Petitioner also appears to argue that her living arrangement is temporary, claiming that she is “not paying to be there, and as of today [we] have nowhere to go at the end of” February 2011.  To support her claim, petitioner has submitted an unsworn letter from the friend dated December 1, 2010 in which he states that he is “letting [petitioner] and her three children live in my home....  They have been here since February [2010] and are staying rent free until March [2011].”  Contrary to petitioner’s assertions, however, the letter does not indicate that petitioner will no longer be able to live in the friend’s home after February 2011.  Rather, as respondent notes, the letter states only that petitioner will be “staying rent free until March [2011].”  Other than her own conclusory assertions, petitioner has submitted no reply or other evidence to explain the friend’s statement or to prove that, because of economic hardship, she has been or will be forced to relocate. 

Based on the record before me, petitioner has failed to meet her burden of proving that her children are homeless under State or federal law.  Accordingly, I cannot find that respondent’s determination that petitioner’s children are not homeless to be arbitrary or capricious.

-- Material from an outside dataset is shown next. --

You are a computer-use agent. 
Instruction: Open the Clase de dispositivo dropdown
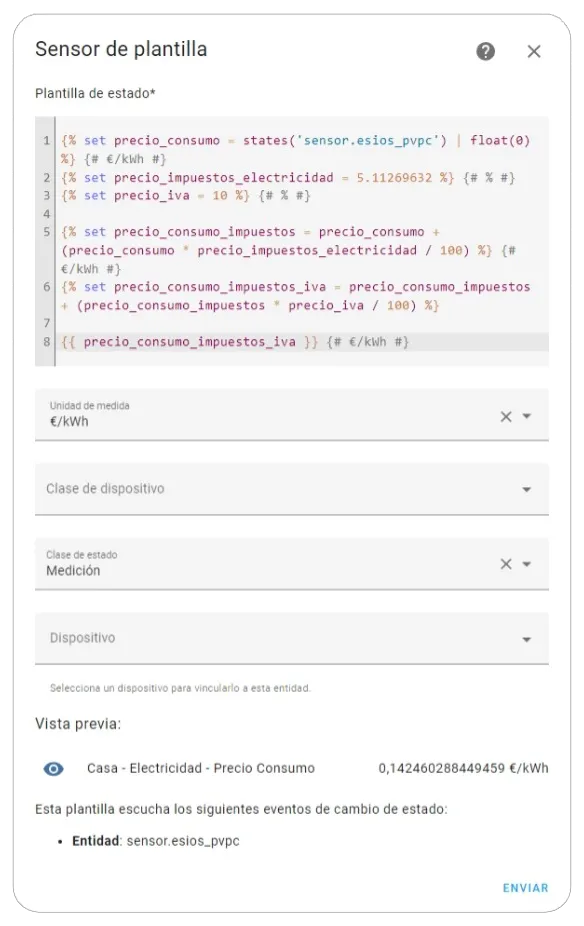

Although the appeal must be dismissed for the reasons described above, I note that petitioner has the right to reapply for admission on her children’s behalf at any time, particularly if her living situation does in fact change, and to submit any documentary evidence for respondent’s consideration.



[1] The letter stated that respondent would “temporarily accept the enrollment of [petitioner’s children] and they shall continue to be enrolled” in respondent’s schools as required by law.  Specifically, the letter explained that, should petitioner appeal respondent’s determination, the district would “delay for 30 days” its decision to decline to enroll and transport her children.  Moreover, “should [her] appeal include a stay application, [the children] shall be permitted to continue attending the schools in which they are enrolled at the time of the appeal until the Commissioner renders a decision on the stay application.”

[2] At all times relevant to this appeal, the definition set forth in §3209(1)(a), as amended by Chapter 101 of the Laws of 2003, has been continuously effective.  Specifically, Chapter 2 of the Laws of 2011 extends the provisions of Chapter 101 of the Laws of 2003 until June 30, 2011 and is effective retroactively to June 30, 2010.